Please copy exactly the lines from the one containing "The height and" to the end of the entries, both included, and nothing else. Omit every picture.

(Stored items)
=== Begin Enclosure ===

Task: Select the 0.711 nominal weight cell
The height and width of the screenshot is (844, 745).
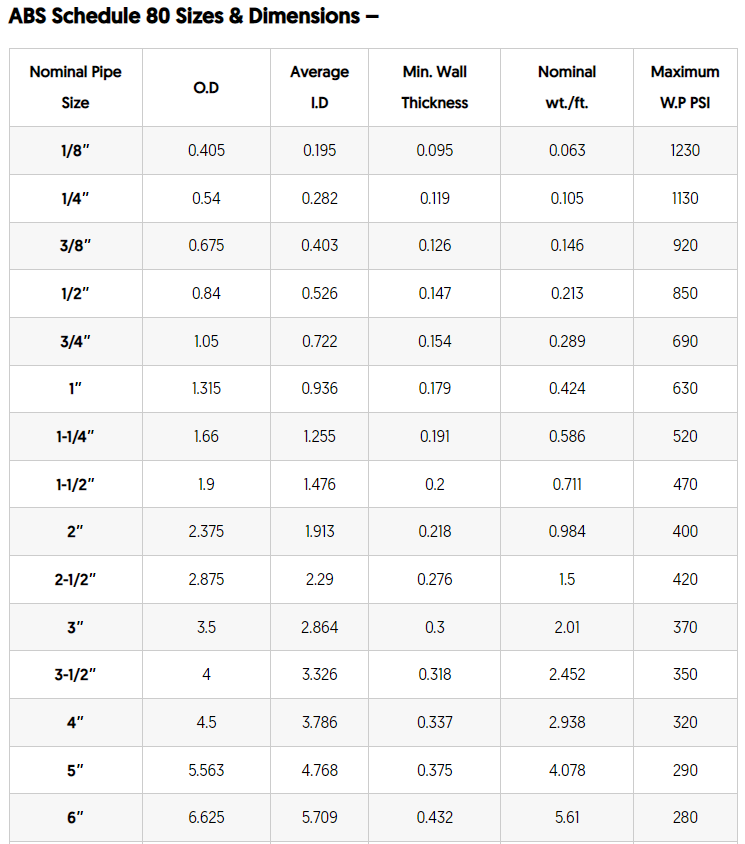Action: [x=567, y=484]
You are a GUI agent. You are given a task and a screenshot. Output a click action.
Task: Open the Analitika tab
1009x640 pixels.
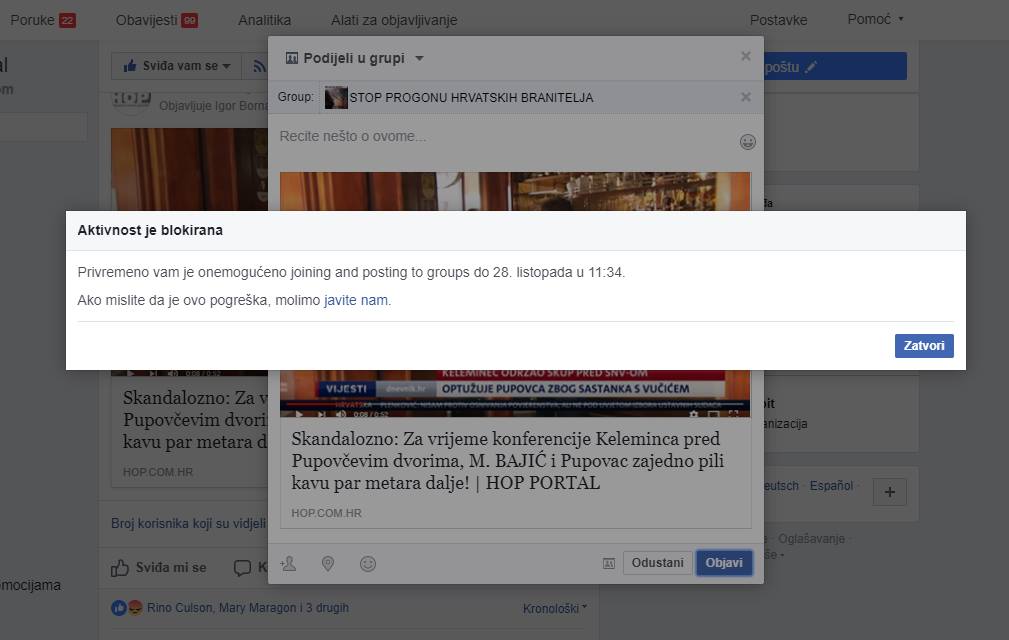pyautogui.click(x=264, y=20)
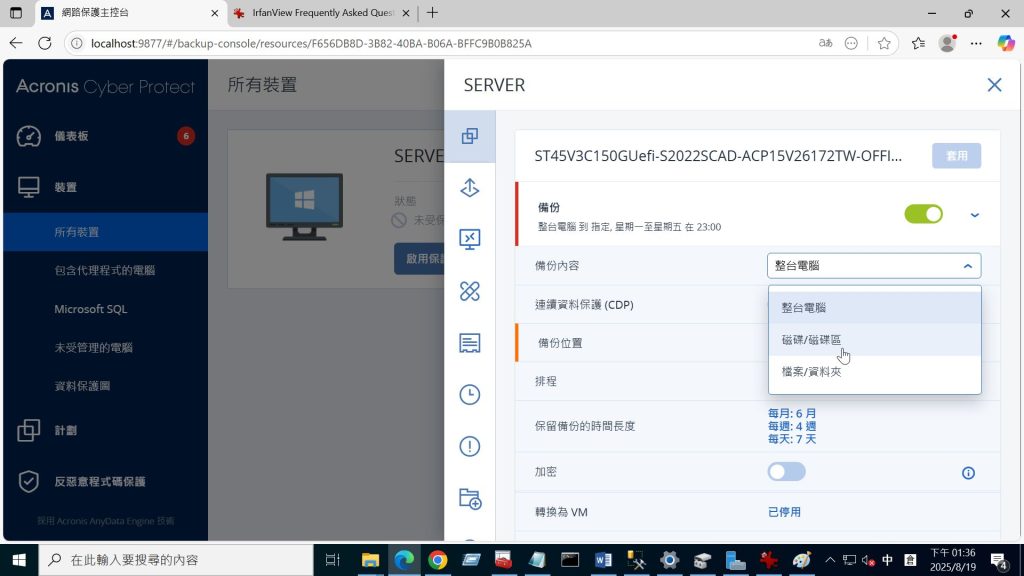Screen dimensions: 1024x576
Task: Open Google Chrome from the taskbar
Action: (x=437, y=560)
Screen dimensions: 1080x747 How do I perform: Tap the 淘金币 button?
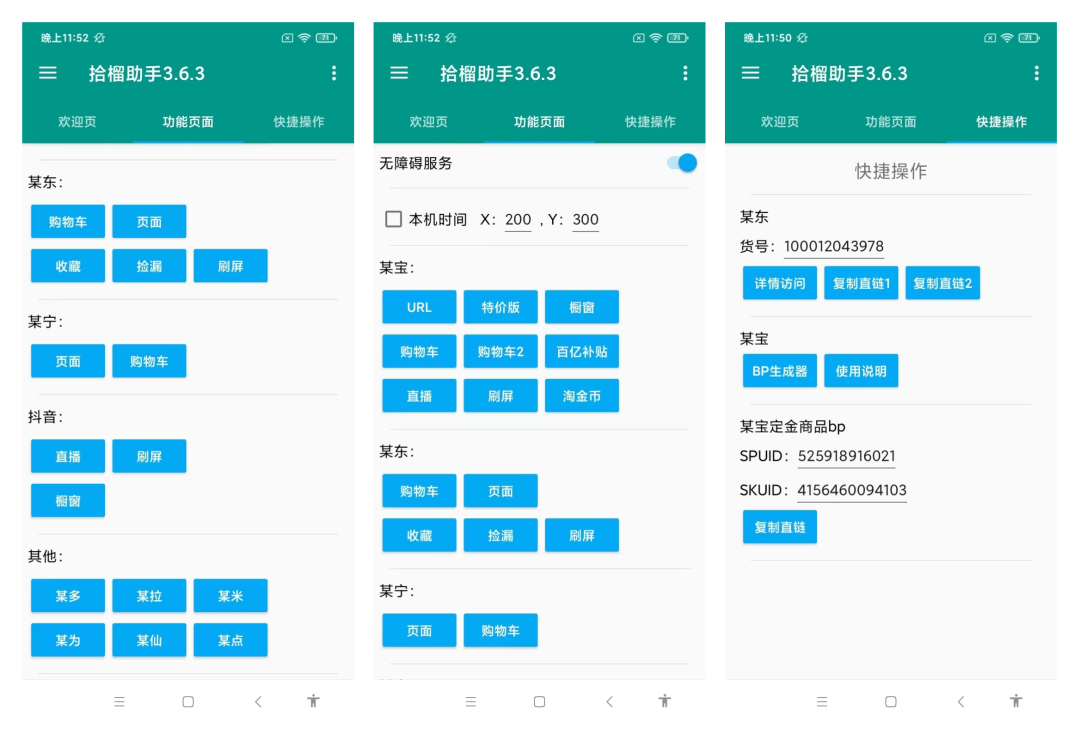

=== End Enclosure ===

• **ANSWER BELOW**:
The height and width of the screenshot is (844, 745).
Action: [x=567, y=484]
You are a GUI agent. You are given a task and a screenshot. Output a click action.
Task: Open the Analitika tab
1009x640 pixels.
pyautogui.click(x=264, y=20)
Screen dimensions: 1024x576
Task: Open Google Chrome from the taskbar
Action: (x=437, y=560)
Screen dimensions: 1080x747 How do I perform: Tap the 淘金币 button?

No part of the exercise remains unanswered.